The entries follow. Copy every line in which "word" appears.
^^^^^^^^
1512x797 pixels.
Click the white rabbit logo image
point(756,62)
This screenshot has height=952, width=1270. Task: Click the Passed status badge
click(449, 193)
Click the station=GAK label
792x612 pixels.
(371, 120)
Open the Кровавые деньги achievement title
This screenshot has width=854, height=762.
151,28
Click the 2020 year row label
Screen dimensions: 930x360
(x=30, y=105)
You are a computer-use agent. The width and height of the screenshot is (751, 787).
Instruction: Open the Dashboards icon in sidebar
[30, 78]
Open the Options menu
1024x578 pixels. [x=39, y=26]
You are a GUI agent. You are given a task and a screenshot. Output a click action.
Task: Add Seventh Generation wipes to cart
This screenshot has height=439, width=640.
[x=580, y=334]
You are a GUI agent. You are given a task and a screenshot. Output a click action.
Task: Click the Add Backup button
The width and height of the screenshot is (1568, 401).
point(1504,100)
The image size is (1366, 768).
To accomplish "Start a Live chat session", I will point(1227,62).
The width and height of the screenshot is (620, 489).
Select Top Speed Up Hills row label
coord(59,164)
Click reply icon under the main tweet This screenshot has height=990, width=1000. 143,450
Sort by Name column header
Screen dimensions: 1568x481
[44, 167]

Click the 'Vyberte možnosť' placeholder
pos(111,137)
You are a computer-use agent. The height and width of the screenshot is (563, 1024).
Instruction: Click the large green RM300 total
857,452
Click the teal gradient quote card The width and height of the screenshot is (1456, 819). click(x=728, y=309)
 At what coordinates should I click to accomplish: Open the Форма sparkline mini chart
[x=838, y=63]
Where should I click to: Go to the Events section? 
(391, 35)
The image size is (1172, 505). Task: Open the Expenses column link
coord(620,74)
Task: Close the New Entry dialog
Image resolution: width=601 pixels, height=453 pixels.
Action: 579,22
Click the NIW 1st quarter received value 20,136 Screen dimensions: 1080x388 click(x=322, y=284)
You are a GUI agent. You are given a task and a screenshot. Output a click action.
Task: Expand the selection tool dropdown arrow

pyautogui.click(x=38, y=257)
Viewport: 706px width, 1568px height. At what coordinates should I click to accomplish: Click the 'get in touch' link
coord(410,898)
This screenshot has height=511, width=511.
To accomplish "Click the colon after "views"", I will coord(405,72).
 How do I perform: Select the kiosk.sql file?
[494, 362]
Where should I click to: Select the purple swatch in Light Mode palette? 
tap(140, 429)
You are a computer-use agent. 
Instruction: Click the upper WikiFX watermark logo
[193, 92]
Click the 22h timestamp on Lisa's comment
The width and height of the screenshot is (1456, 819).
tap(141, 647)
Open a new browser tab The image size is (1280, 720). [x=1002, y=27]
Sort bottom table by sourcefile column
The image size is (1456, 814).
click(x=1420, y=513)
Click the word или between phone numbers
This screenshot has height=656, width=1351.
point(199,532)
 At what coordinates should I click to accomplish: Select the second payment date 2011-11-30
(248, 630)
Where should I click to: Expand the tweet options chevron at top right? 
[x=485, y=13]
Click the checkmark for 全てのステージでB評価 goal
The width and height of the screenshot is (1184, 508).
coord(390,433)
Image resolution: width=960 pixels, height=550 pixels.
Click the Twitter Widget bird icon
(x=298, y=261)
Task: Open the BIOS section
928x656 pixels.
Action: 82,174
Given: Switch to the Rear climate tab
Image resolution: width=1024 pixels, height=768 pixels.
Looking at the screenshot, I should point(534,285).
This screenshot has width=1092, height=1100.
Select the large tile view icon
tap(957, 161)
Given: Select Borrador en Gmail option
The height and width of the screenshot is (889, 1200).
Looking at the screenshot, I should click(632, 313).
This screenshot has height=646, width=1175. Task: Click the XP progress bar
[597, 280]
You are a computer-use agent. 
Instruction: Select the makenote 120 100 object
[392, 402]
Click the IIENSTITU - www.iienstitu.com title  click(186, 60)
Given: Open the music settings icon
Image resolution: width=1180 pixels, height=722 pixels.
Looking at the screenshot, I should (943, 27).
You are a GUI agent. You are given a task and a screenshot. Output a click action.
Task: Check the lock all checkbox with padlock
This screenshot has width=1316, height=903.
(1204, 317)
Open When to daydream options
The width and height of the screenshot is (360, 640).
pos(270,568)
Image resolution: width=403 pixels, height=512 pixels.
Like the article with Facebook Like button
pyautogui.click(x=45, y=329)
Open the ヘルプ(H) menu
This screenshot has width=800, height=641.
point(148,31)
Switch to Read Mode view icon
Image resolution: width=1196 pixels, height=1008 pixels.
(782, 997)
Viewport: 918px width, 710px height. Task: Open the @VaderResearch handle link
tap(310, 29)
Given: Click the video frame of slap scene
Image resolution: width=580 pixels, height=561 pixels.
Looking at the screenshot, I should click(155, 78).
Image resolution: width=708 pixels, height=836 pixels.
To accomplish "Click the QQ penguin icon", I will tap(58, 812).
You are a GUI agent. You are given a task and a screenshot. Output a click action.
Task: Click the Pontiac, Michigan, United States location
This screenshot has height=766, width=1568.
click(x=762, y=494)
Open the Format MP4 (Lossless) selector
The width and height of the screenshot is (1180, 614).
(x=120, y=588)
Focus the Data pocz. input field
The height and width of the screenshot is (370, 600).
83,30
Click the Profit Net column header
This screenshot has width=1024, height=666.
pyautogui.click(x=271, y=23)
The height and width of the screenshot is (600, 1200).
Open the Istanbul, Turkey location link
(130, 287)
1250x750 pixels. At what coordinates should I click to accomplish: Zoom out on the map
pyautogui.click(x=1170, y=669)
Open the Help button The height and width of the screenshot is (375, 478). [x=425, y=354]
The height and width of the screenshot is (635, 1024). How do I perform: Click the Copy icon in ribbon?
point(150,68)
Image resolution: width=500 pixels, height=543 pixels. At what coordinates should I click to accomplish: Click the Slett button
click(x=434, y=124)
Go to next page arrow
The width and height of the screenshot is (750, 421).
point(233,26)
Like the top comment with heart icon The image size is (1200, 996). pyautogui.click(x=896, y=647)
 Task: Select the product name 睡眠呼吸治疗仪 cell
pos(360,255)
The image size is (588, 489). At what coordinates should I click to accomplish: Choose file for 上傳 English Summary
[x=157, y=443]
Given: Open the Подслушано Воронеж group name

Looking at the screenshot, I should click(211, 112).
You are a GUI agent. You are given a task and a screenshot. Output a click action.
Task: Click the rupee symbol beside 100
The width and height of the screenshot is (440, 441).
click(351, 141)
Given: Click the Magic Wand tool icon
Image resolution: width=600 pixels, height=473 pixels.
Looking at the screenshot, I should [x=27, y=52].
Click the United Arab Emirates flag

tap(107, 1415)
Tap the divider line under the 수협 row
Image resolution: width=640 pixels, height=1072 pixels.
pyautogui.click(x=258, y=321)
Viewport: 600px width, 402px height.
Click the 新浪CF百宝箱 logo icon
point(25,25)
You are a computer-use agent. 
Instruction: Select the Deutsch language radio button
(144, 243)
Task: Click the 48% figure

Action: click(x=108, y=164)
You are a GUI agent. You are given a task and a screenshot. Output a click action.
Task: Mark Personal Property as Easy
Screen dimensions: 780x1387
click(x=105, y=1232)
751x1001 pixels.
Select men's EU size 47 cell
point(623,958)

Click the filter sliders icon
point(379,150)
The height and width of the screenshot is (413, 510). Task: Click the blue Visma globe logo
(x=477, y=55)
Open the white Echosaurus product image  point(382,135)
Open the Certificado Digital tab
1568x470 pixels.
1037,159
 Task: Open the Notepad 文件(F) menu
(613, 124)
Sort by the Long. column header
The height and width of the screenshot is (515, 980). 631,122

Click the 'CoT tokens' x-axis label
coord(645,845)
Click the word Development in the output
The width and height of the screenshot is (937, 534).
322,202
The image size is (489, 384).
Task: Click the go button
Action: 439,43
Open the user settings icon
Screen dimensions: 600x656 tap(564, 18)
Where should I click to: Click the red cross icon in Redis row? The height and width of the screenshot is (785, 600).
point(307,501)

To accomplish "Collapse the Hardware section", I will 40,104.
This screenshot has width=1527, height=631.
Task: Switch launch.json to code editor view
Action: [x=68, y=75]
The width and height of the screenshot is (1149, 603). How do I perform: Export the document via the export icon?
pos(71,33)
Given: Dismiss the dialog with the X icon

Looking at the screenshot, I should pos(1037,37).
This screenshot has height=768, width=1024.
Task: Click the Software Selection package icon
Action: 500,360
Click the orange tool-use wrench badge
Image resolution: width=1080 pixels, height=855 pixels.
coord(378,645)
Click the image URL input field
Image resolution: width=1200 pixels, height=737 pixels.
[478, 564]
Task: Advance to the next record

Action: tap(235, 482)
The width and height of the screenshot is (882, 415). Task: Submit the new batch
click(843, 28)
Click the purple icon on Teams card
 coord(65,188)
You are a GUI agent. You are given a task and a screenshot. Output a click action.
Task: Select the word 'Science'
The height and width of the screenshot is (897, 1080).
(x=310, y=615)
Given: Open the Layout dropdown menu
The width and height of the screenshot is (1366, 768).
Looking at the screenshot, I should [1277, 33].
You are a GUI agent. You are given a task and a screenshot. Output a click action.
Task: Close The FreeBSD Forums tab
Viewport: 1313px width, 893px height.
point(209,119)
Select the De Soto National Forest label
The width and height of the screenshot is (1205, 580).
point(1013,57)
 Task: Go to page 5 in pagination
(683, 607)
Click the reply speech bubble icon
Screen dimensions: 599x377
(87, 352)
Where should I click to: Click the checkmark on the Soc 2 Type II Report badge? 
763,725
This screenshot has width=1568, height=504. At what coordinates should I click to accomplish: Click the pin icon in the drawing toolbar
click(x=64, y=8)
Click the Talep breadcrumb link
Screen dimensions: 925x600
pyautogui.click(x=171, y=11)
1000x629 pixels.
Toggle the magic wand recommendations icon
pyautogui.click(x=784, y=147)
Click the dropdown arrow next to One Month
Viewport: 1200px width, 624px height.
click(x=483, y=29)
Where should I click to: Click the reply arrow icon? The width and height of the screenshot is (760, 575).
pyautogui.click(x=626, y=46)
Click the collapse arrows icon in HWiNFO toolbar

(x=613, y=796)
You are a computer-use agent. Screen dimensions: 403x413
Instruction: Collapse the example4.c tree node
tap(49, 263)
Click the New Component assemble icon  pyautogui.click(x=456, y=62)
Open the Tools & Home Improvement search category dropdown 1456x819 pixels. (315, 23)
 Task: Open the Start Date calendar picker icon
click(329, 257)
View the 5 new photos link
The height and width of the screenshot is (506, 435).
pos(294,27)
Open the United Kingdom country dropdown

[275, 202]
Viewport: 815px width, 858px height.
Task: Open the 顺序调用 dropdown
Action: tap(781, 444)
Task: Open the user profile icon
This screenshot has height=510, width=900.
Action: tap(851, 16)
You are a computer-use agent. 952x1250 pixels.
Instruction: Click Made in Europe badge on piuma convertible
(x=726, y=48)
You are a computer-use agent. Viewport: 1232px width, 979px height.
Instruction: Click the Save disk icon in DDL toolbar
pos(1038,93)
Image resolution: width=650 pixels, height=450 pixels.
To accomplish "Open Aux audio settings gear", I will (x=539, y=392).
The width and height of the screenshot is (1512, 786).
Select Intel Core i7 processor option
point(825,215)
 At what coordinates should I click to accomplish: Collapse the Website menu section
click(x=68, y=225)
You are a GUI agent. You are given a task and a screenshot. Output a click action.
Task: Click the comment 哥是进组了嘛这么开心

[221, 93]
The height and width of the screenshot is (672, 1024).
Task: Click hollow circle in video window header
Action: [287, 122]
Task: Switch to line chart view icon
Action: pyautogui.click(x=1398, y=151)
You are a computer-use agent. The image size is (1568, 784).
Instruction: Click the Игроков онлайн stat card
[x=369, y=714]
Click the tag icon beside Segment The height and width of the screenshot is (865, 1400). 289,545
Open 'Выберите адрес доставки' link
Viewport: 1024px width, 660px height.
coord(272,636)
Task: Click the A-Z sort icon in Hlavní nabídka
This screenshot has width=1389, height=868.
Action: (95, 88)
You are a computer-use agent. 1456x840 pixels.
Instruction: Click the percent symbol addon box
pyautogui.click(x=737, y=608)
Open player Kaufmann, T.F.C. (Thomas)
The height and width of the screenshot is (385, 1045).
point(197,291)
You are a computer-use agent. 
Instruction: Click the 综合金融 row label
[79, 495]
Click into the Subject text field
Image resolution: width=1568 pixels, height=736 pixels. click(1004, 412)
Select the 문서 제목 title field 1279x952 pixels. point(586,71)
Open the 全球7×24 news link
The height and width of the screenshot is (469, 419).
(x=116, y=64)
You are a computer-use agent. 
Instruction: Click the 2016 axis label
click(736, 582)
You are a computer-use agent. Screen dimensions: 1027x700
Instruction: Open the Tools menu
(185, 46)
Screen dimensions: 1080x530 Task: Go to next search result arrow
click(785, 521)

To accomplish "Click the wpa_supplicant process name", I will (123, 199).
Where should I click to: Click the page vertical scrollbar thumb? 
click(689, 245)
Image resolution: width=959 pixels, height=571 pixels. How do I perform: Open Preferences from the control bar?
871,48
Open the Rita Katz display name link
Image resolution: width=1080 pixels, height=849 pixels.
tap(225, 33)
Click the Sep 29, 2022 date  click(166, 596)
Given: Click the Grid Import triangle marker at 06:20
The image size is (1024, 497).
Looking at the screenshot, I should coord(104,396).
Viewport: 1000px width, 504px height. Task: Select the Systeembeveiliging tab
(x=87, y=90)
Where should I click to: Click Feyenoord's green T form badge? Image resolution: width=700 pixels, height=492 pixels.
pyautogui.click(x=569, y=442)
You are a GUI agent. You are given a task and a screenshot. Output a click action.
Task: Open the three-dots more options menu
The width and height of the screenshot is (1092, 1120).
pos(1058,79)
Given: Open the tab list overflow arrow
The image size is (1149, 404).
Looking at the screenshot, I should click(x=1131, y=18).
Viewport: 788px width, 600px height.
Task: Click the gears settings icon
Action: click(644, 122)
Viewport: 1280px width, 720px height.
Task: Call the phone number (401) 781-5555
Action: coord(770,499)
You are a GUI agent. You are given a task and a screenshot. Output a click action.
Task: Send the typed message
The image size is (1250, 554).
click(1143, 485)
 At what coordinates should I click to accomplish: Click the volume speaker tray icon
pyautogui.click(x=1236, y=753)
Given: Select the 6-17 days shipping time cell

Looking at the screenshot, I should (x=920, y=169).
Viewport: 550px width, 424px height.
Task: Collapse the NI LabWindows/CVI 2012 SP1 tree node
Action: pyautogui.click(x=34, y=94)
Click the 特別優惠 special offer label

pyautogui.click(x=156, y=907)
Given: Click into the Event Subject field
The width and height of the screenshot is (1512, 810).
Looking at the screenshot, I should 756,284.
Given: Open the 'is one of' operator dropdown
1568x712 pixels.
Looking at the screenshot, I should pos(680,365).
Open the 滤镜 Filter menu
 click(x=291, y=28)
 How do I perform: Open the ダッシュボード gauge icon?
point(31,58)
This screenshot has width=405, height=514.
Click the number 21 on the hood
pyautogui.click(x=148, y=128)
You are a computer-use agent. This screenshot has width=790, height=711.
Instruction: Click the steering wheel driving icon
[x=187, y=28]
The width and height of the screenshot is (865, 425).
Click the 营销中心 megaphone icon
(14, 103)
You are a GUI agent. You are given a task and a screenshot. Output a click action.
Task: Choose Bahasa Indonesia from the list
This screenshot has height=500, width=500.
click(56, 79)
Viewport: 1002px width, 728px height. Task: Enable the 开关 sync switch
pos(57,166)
^^^^^^^^
### EXERCISE SOLUTION
Click the word или between phone numbers
Click the word Development in the output
Task: Select the word 'Science'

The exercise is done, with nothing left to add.